What is an Initial Node Offering (INO)
A Preamble
Before we explain what an initial node offering (INO) is, we would like, first of all, to reiterate that a real working decentralized system has no centralized ownership as it belongs to the people running it. Companies that create real decentralized system hand over them to the public, so that they have no more control over it. Once the system is public, and its code is open source, then the project is really decentralized: the public members who support the funding of the project directly contribute to the development process done by the open source community. Under this rationale people who have, through the INO, purchased an NFT that allows them to run a node of the system’s peer to peer network, are contributing to the system development, but are also contributing to the system itself by running the network, creating collective value and strengthening the system, while monetizing from the users activities in the peer-to-peer (P2P) system. In a sense, the INO process helps stabilize the whole system and bringing a central idea to a decentralized result. Thanks to the INO mechanism, node operators are compensated for the processing power and costs which they have allocated to run their nodes in a P2P system, code is in the hands of the open source community, and the full project is public.

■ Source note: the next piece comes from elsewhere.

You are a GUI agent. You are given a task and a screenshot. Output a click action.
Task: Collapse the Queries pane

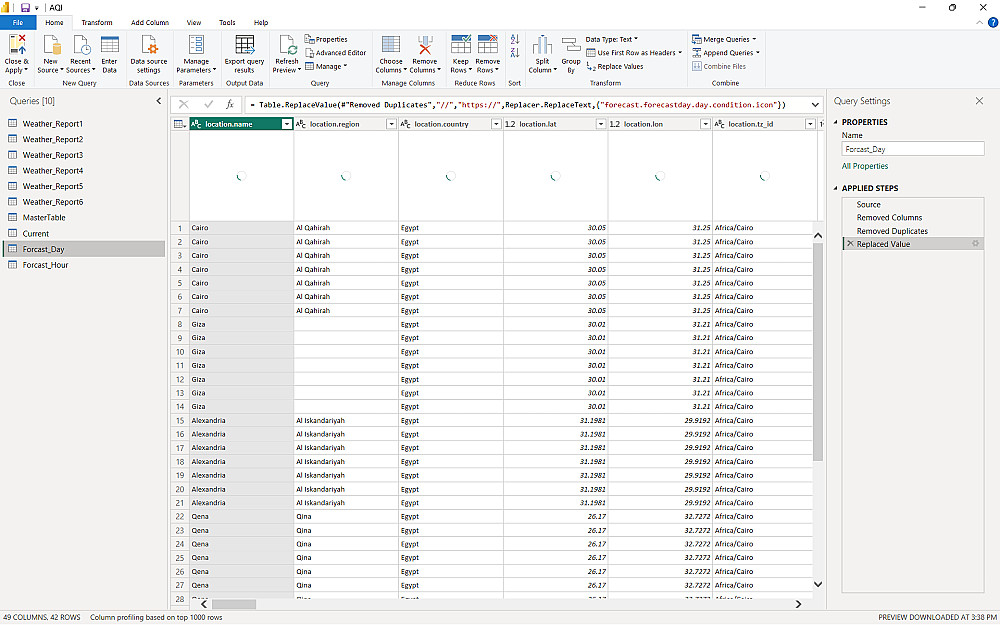[x=159, y=101]
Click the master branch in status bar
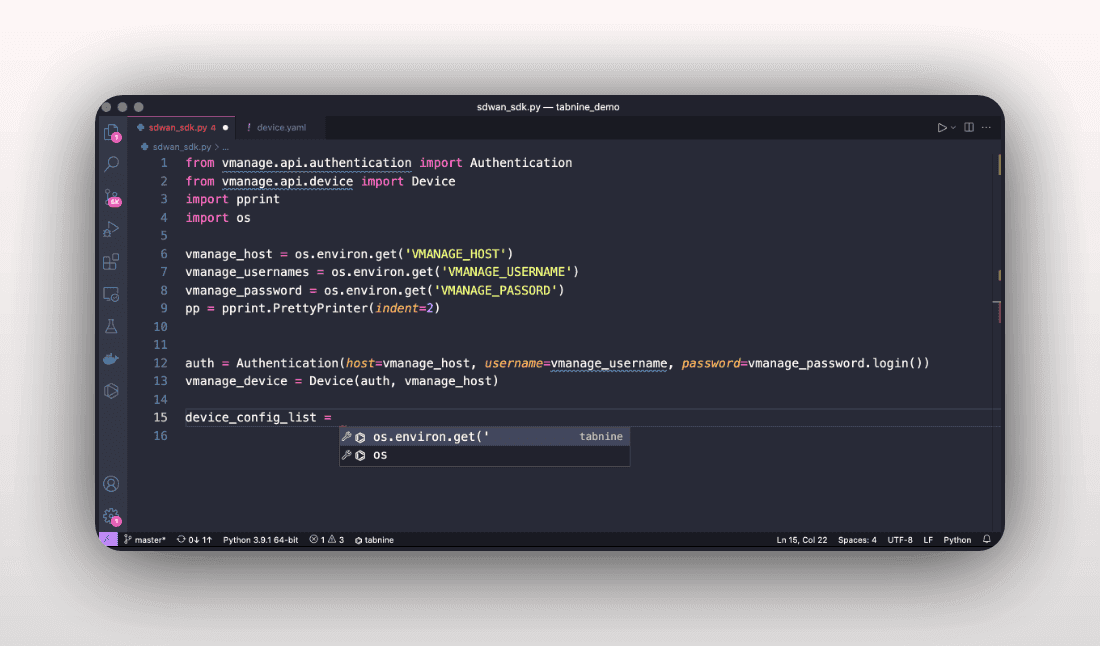Viewport: 1100px width, 646px height. coord(146,540)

What is the key difference between the ICO and the INO, and why the INO is a more ethical alternative to the ICO?
In an ICO, developers create out of thin air millions of coins or tokens, inflate their value with promises, sell them in bulk at a cheap price to “whales” cashing in quite well, and letting the whales dump their coin at a profit at the expenses of small faithful supporters that are not even involved in the development process and running of the network. On the other hand an INO doesn’t focus on tokens or coins, and focus more on technology. Without a real project, an INO has no means to exist, and those that have purchased the nodes as NFTs, are directly involved in running the network, while contributing actively to the development through their participation.
Why INO uses NFTs?
The reason to use NFTs for the INO, is because each NFT represents a precise node in the P2P network, making iti unique, and, as the name says, non fungible.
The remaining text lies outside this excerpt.